Curt Schilling

Curt Schilling rates as the 16th best pitcher of all time, according to wWAR. (Photo via Wikipedia)

Last month, I asked you to talk about David Cone, a pitcher who my latest version of wWAR (weighted WAR) deems as Hall-worthy. What makes Cone unique is that he accumulated quite a bit of value in a limited amount of time. It’s not that he didn’t have a long career—it’s just that injuries limited the number of innings he threw.

For example, Cone ranks 50th all time in Wins Above Replacement but 40th all time in Wins Above Average. So, he didn’t last forever and pad his numbers, but he still provided value above average on par with many all-time greats.

Today I want to talk about somebody who is similar to Cone, but takes things to a whole new level.

Let’s talk about Curt Schilling.

Curt Schilling is a polarizing figure.

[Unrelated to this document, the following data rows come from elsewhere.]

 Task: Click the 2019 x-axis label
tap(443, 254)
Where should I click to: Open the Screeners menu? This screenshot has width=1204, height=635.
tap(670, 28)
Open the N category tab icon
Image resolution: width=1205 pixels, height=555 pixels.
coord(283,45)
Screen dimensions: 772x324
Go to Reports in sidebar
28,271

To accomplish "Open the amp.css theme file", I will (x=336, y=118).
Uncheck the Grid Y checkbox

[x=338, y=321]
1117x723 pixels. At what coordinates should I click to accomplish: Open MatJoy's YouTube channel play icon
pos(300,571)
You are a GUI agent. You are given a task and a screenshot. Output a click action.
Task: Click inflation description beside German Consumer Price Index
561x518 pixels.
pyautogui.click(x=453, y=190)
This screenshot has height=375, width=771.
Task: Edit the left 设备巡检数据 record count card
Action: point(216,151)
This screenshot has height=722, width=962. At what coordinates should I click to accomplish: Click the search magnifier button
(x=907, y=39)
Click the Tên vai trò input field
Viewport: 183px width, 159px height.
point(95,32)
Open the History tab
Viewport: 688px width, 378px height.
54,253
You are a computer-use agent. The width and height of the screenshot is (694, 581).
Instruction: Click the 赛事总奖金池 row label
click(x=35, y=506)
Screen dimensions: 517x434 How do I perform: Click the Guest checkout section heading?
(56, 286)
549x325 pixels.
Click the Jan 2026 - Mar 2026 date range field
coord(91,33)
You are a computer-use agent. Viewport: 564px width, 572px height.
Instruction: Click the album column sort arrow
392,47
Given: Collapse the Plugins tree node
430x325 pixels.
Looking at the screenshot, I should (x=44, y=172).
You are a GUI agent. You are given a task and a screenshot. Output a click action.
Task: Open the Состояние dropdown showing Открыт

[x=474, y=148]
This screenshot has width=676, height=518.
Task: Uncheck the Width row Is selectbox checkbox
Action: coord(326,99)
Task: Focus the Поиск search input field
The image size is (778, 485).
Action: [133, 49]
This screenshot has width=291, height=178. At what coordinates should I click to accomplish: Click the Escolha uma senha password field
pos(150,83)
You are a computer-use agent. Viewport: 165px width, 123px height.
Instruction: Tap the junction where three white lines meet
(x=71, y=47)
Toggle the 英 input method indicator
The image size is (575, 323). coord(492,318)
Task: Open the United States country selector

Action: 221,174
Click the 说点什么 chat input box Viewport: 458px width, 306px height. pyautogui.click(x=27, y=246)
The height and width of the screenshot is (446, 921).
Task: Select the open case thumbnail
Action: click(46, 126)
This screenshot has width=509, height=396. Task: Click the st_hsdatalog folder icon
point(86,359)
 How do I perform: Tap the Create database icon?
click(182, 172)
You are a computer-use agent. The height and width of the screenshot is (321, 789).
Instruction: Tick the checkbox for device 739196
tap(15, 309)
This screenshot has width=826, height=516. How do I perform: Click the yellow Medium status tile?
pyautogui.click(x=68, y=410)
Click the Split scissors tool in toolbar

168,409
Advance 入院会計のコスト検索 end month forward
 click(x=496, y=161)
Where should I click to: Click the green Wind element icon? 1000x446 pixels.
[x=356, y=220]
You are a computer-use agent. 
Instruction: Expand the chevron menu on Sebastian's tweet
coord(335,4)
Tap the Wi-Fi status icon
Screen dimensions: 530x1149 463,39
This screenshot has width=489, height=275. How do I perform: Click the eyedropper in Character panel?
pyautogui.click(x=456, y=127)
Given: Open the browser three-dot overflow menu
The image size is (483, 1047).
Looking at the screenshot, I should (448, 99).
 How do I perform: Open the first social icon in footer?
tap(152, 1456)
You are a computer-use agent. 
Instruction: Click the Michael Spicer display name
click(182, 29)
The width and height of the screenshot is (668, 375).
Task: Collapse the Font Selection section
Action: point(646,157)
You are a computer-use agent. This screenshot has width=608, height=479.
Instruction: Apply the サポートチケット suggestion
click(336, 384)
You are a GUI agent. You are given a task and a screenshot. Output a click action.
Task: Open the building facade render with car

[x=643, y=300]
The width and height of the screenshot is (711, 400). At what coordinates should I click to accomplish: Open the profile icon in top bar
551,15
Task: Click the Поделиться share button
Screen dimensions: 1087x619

There’s the bloody sock. There’s 38 Studios. There’s the outspokeness. There’s the postseason dominance.

DId I mention the bloody sock?

  • Schilling ranks 26th all time in pitching Wins Above Replacement (Baseball-Reference flavor). But he ranks a staggering 12th all time in Wins Above Average.
  • Twelfth!
  • All Time!
  • Of the 11 pitchers ahead of him in Wins Above Average, only Pedro Martinez threw fewer innings.
  • Schilling has more Wins Above Average than:
    • Bob Gibson
    • Roy Halladay
    • Warren Spahn
    • Steve Carlton
    • Carl Hubbell
    • Old Hoss Radbourn
    • Nolan Ryan
    • Sandy Koufax
    • Juan Marichal
    • and thousands more.

But what makes him so good?

  • 2nd all time in strikeouts per walk (4.383)
    • Tommy Bond, who pitched from 1874 to 1884 (and in leagues like the National Association, Union Association, and American Association), is the only pitcher ahead of him.
  • 15th all time with 3,116 strikeouts
  • Tied for 48th all time in ERA+ with 127
    • Of the 53 pitchers with 1000+ IP and an ERA+ of 127+ (that includes all the pitchers tied with Schilling), only 15 have more innings than Schilling.

Schilling’s Wins Above Average accounts for 70% of his Wins Above Replacement. That’s pretty rare. That means he didn’t just sit around, compiling numbers. He dominated.

How rare is that 70%? Among pitchers with 2000+ innings, these five were above 70%:

  • Pedro Martinez (74%)
  • Roger Clemens (71%)
  • Walter Johnson (70%)
  • Curt Schilling (70%)
  • Bob Caruthers (70%)

Roy Oawalt was there going into 2012 (and he still rounds up to 70%), but he’s technically below it now. Bob Caruthers is a bit different from the others as he has a lot of value from his offense (and WAR and WAA numbers for pitcher offense are generally close to each other). So, he’s one of four natural pitchers. Yikes.

There are traditional methods you can use to rate Schilling that make him look good, too.

  • He may have only 216 wins, but he has a .597 winning percentage. 24 pitchers since 1901 have more wins and a better winning percentage. Just 13 also have an ERA+ on par with Schilling.
    • In the integration era (1947 to 2012), just 13 pitchers have a better win total and winning percentage (while 7 can also match Schilling’s ERA+).
  • He has three 20-win seasons (and led the league twice).
  • He has fanned 300 three times and 293 in a fourth season (led the league twice).
  • He shared the 2001 World Series MVP with Randy Johnson and won the 1993 NLCS MVP with the Phillies.
  • He is one of the best postseason pitchers of all time, going 11-2 with a 2.23 ERA in 19 starts. He fanned 120 while walking only 25.
  • He led the league in CG 4x, IP 2x, WHIP 2x, K/BB 5x
  • He never won a Cy Young Award, but he finished second three times and fourth another time.
  • In addition to winning the Co-World Series MVP in 2001, he also won the TSN Pitcher of the Year Award, the Babe Ruth Award, the Branch Rickey Award, the Hutch Award, and the Roberto Clemente Award.
    • He also won the Lou Gehrig Memorial Award in 1995.

Despite all of this, I feel like Curt Schilling is not being discussed as a Hall of Famer. He’s on the very next ballot, but all the talk is about Barry Bonds and Roger Clemens. So, tell me—what do you think of Curt Schilling?